Dio cuenta del segundo bistec con menos ansia, observando a los otros. Su estómago se llenaba deprisa. Recordó el insensato descenso por la barranca: era sorprendente lo que el cuerpo podía hacer en tales circunstancias; había sido en realidad una experiencia extracorpórea, o más bien una experiencia tan dentro del cuerpo que rozaba la inconsciencia, se hundía profundamente en el cerebelo, en esa mente subterránea que sabía cómo hacer las cosas. Un estado de gracia.
Una rama resinosa chisporroteó entre las llamas. La visión aun no se le había estabilizado y todo saltaba y se desdibujaba en manchas luminosas.
El hombre de la lanza y otro cazador se acercaron a él.
—Ten, bebe esto —le dijeron, y aplastaron una bolsa de piel contra sus labios, riendo; un líquido lechoso y amargo llenó la boca de Nirgal—. Bebe un poco del hermano blanco, hermano.
Algunos hombres recogieron piedras y empezaron a entrechocarlas acompasadamente, sonidos graves y agudos. Los demás empezaron a bailar alrededor de la hoguera, aullando, cantando o salmodiando.
«Auqakuh, Qahira, Harmakhis, Kasei. Auqakuh, Mángala, Ma'adim, Bahram.» Nirgal se unió a la danza, desterrado el cansancio. Era una noche fría y uno podía acercarse o alejarse del calor del fuego, sentir su radiación contra la piel desnuda, internarse de nuevo en el frío.
Sudorosos, volvieron al cañón, tambaleándose, envueltos en las sombras nocturnas. Una mano le aferró el brazo y Nirgal pensó en la Diana cazadora brillando en la noche, pero estaba demasiado oscuro, y de pronto se encontró en las gélidas aguas de la represa con los demás, hundido hasta la cintura en limo y arena y casi paralizado por el frío. Se sumergió y volvió a la superficie con los sentidos agudizados, jadeante y risueño. Intentó salir del agua, pero una mano le aferró el tobillo y él cayó, chapoteando y riendo. Regresaron ateridos, a trompicones, al calor y la luz del círculo de árboles y bailaron al calor de la lumbre. El fuego teñía los cuerpos de rojo y las agujas de las secoyas relampagueaban bajo la girándula de estrellas, parecían vibrar en respuesta a la percusión de las piedras.
Cuando entraron en calor el fuego se extinguió, y lo guiaron por una de las escaleras de las secoyas. Las grandes ramas altas protegían las plataformas donde dormían, que oscilaban imperceptiblemente con la fría brisa que despertaba el coro de sonidos profundos del bosque. Lo dejaron solo en la plataforma más elevada, y se tendió sobre su saco. Pronto se durmió, acunado por la voz del viento en las agujas de las secoyas.

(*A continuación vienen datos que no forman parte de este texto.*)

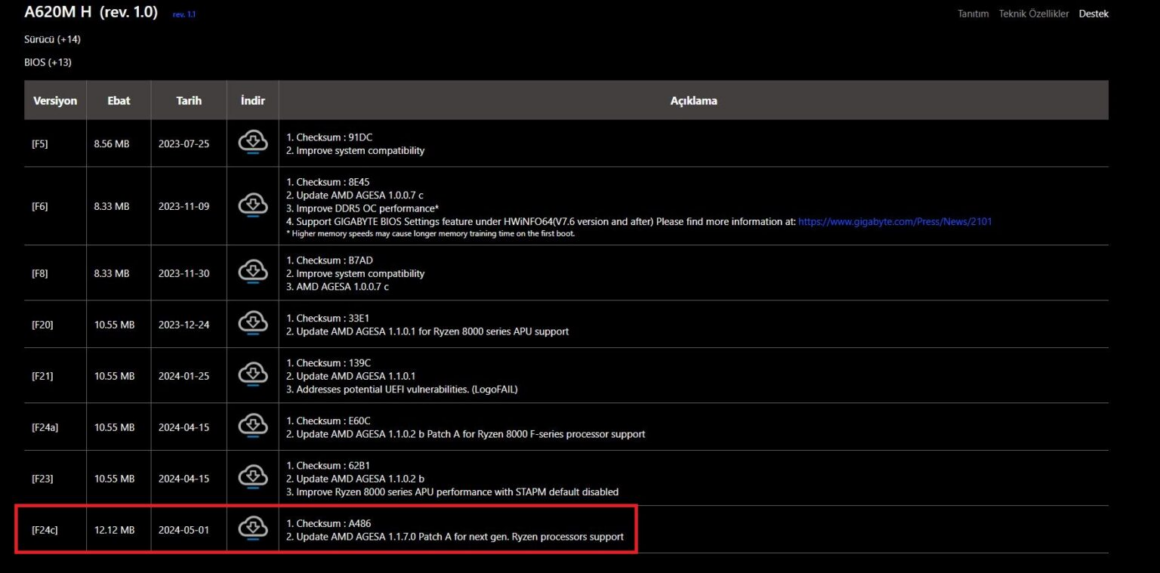The image size is (1160, 573).
Task: Open the Tanıtım tab
Action: [x=973, y=14]
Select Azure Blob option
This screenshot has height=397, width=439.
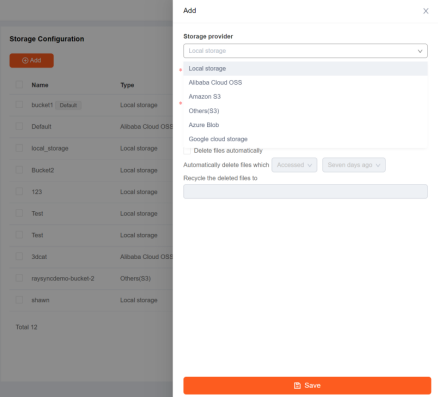305,125
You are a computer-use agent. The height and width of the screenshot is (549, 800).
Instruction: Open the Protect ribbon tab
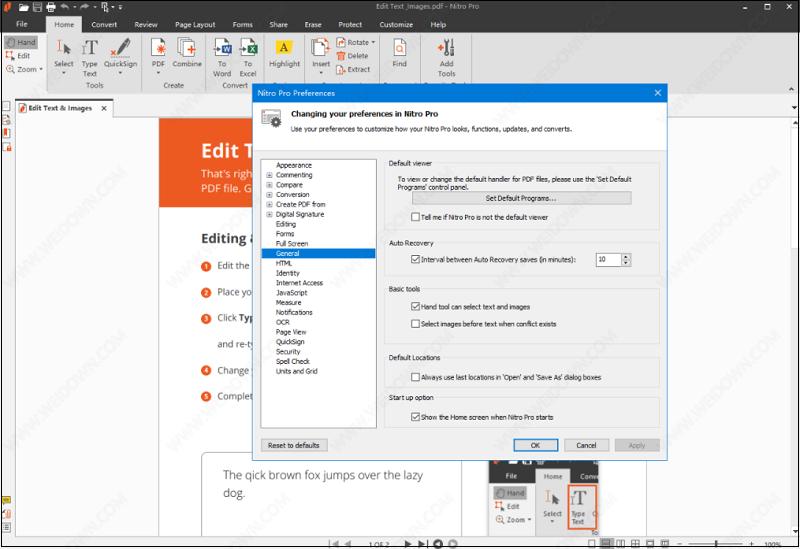pyautogui.click(x=350, y=24)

Despertó al despuntar el día. Se incorporó y apoyó la espalda en la baranda de la plataforma, sorprendido de que la noche pasada no hubiera sido sólo un sueño. Miró en derredor: era como estar en la torre del vigía de un enorme navio, y recordó su habitación de bambú en Zigoto. Pero en ese bosque todo era vasto, la cúpula estrellada del cielo, la línea negra del horizonte lejano. La tierra tendía un manto arrugado y oscuro y el agua de la represa parecía una celosía de plata.
Bajó lentamente los cuatrocientos peldaños de la escalera. El árbol debía de tener unos ciento cincuenta metros de altura, como el despeñadero del cañón que dominaba. A la luz mortecina del alba observó la pared rocosa por la que habían intentado conducir al antílope y la garganta por la que habían descendido, el dique transparente, la masa de agua.
Volvió al círculo arbóreo. Algunos cazadores estaban ya reavivando los rescoldos de la hoguera, tiritando en el frío del amanecer. Nirgal les preguntó si partirían ese día y ellos contestaron afirmativamente: hacia el norte a través de Juventa Chaos y luego hacia la orilla sudoccidental del golfo de Chryse. Una vez allí, no sabían adonde irían.